Como viene siendo habitual ante este tipo de cataclismos, de inmediato nuestra acomodada sociedad consumista se movilizó organizando todo tipo de maratones televisivos y demás saraos benéficos con la finalidad de mostrar la generosidad del mundo occidental ante cualquier desgracia humana y conseguir los medios necesarios para paliar las difíciles condiciones en que habían quedado nuestros morenos congéneres del otro lado del Atlántico.
Tras la habitual avalancha solidaria, la acostumbrada apertura de cuentas bancarias para recaudar fondos, y la correspondiente ración en las portadas de la prensa escrita y audiovisual, poco a poco nos fuimos cansando de contemplar tanto dolor y sufrimiento y, como suele ser costumbre, los haitianos pasaron a engrosar la larga nómina de seres humanos afectados por catástrofes naturales, el mismo lugar donde fueron a parar las víctimas del atroz tsunami que, unos meses antes, había arrasado la isla indonesia de Sumatra.
Asevera el refrán que “la mancha de la mora con otra verde se quita” y algo parecido nos sucede a los seres humanos con la desgracia ajena. Cada nuevo cataclismo humano provoca en nosotros admirables oleadas de solidaridad, lo cual sería digno de elogio si no fuera por la salvedad de que al hacerlo condenamos al ostracismo a las víctimas de anteriores calamidades.
Han pasado dos años ya y la desgracia de los haitianos, negros como su porvenir, es solamente un recuerdo. Atrás quedaron nuestras buenas intenciones, en el camino quedaron incontables promesas incumplidas de ayuda internacional a la reconstrucción del país que nunca llegaron a su destino y que siguen condenando, esta vez con nuestra connivencia, a los habitantes de aquel país caribeño a la más absoluta miseria.

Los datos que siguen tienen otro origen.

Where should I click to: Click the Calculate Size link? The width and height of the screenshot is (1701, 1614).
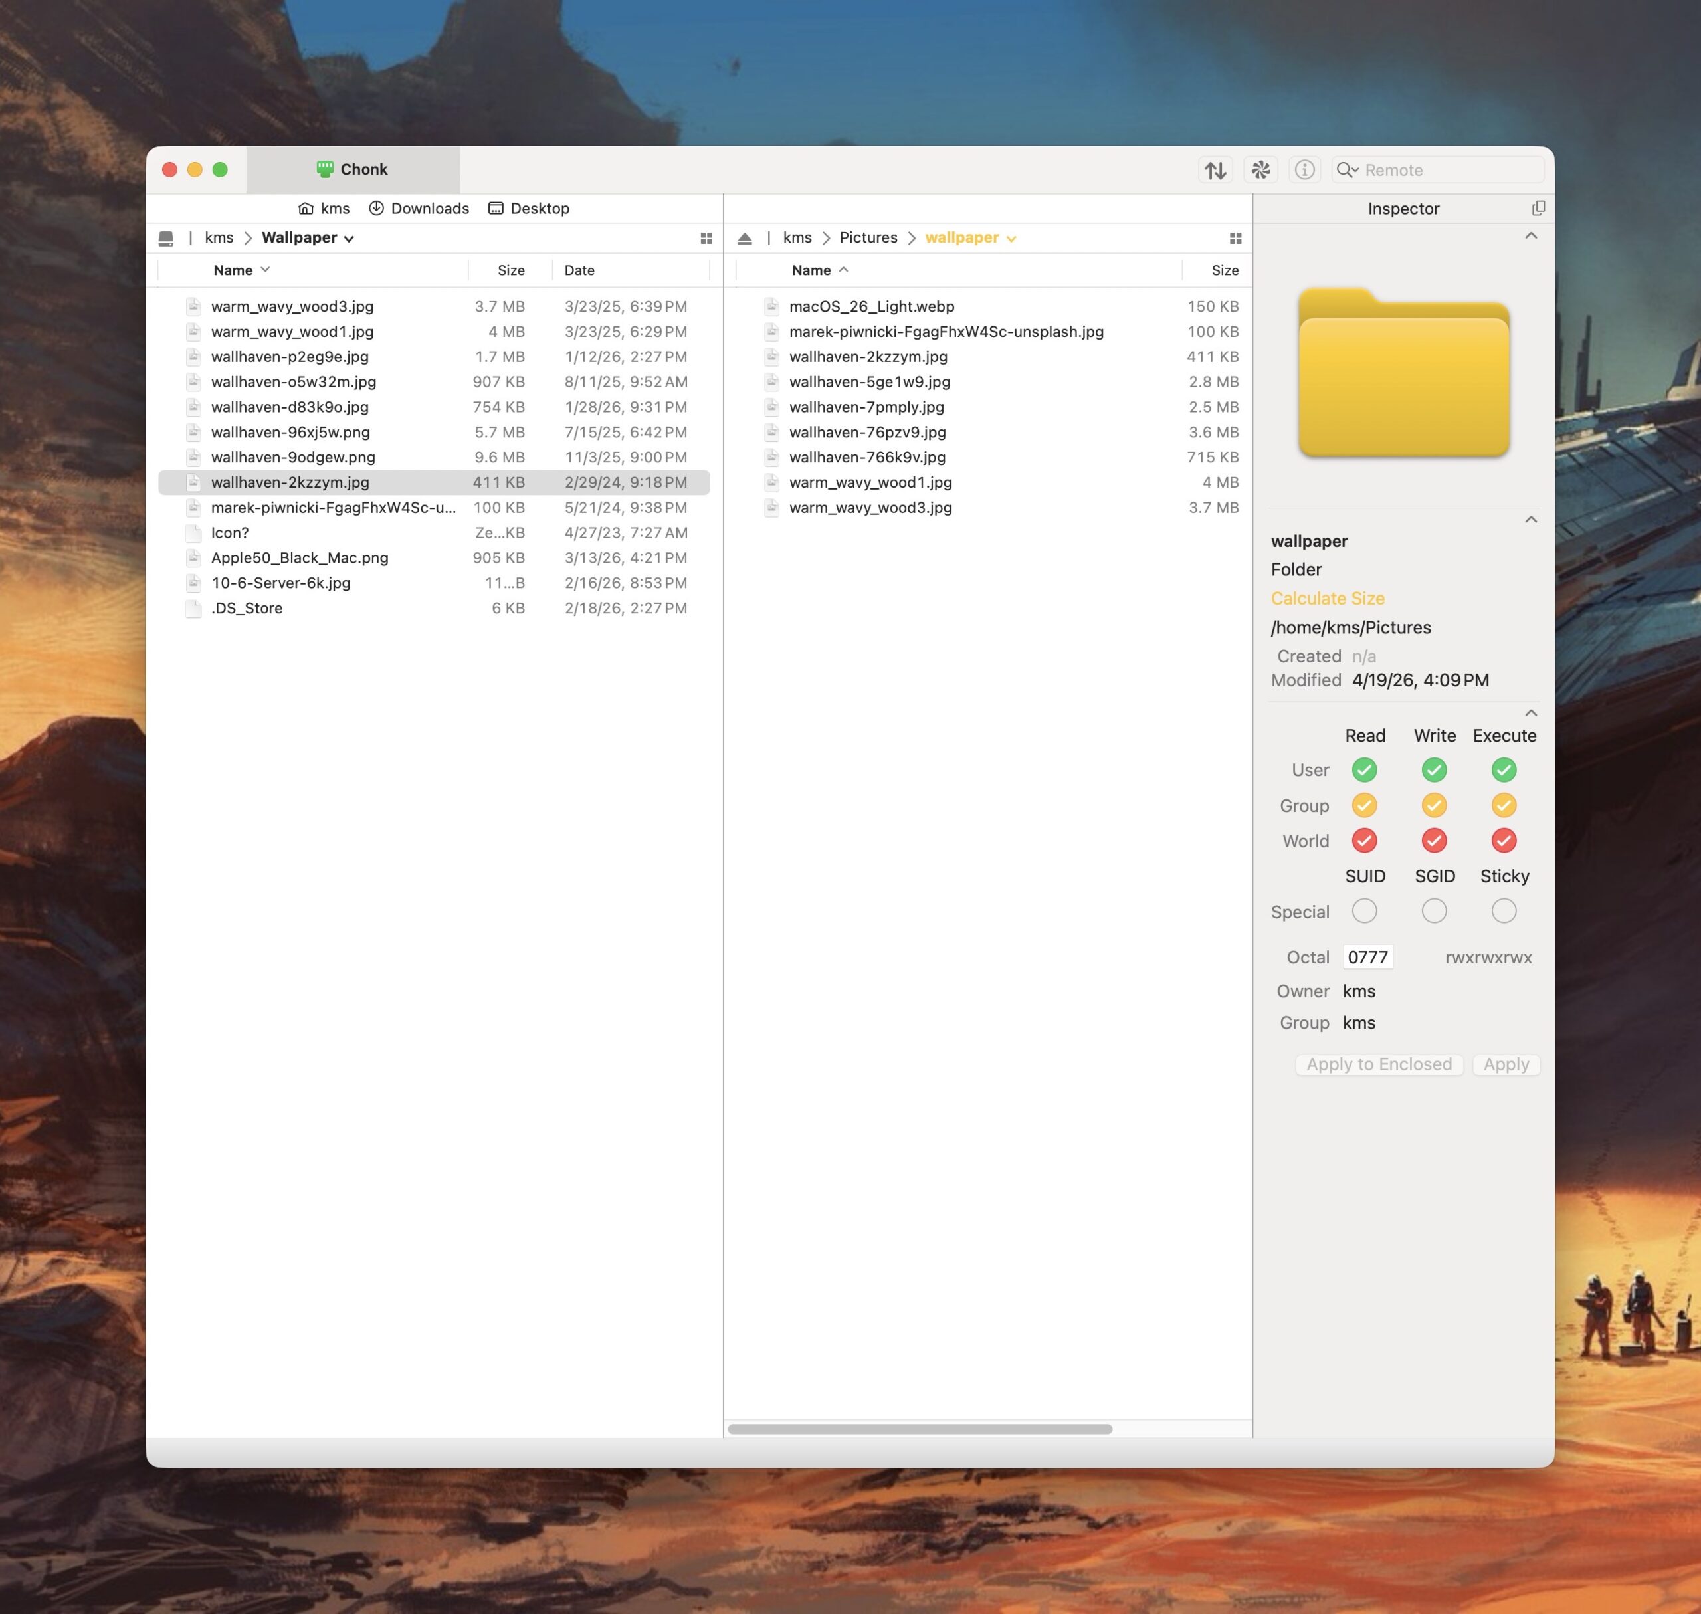click(1327, 599)
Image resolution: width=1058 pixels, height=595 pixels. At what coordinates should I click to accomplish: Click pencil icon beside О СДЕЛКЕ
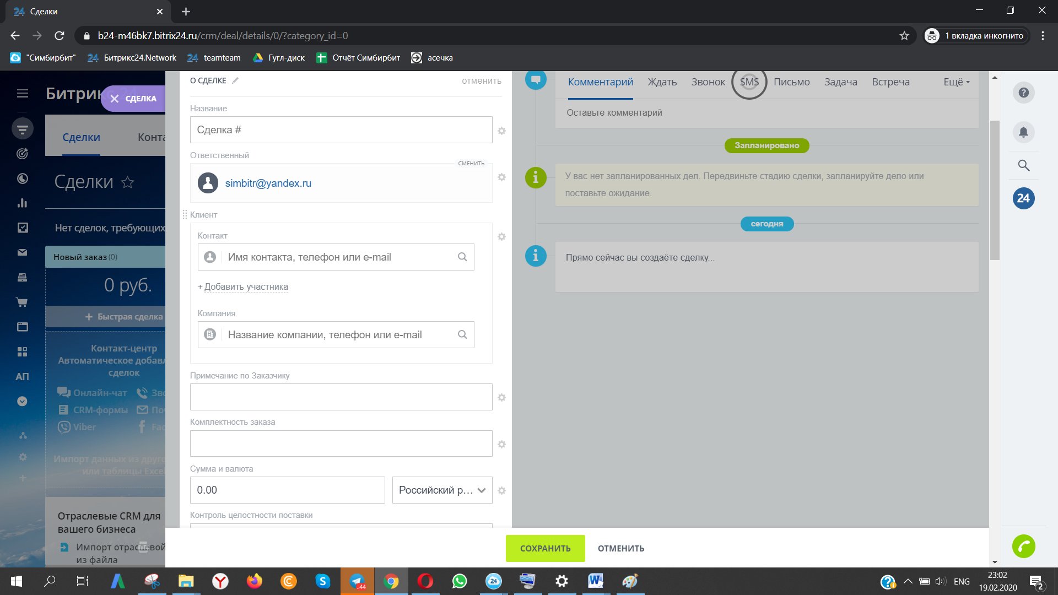click(235, 80)
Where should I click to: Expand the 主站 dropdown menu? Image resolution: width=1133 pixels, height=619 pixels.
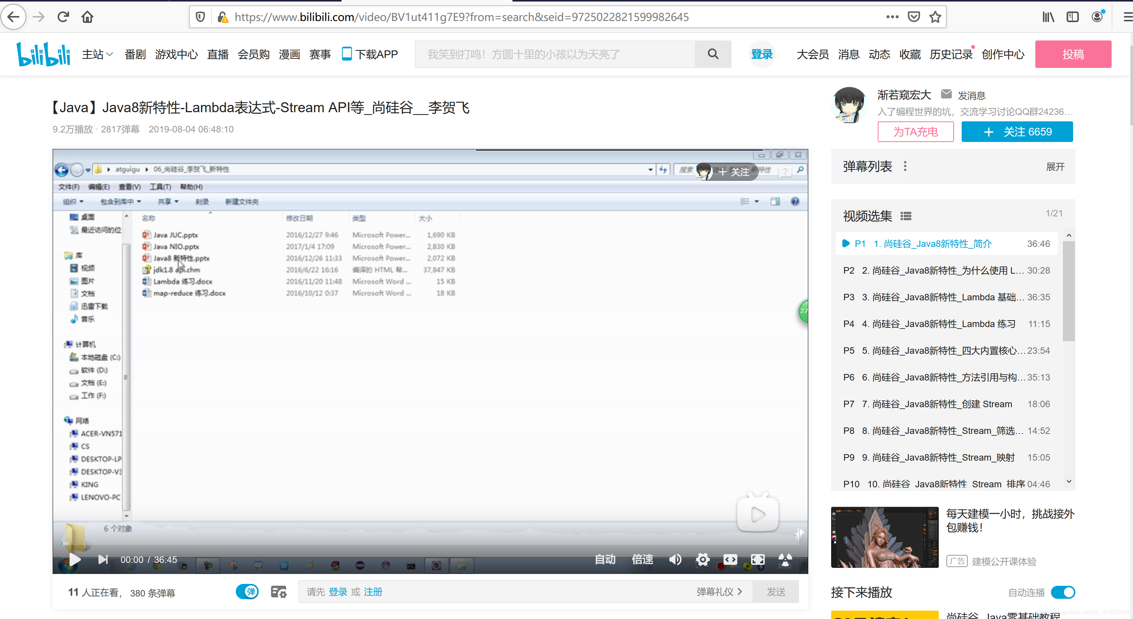click(x=98, y=54)
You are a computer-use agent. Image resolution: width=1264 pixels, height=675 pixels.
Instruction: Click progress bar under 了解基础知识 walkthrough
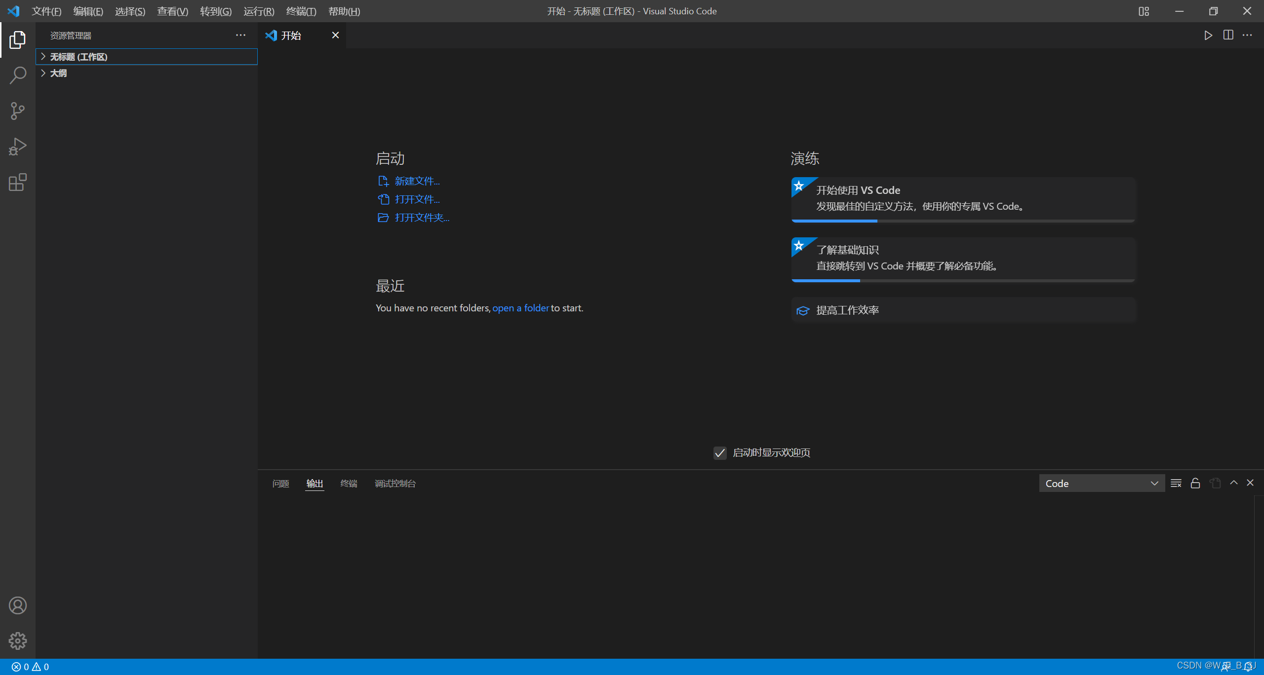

Mientras tanto los haitianos, dignos herederos de los antiguos cimarrones que se sublevaron contra la ignominia de la esclavitud y consiguieron hacer de Haití el segundo país en alcanzar su independencia en el continente americano y el primero en la América Latina, seguirán afrontando pacientemente su futuro con la certeza de que únicamente conseguirán aquello que logren con su esfuerzo y tenacidad y con la confianza de que, por muy mal que les vayan las cosas, nunca podrán estar peor de lo que hallan actualmente.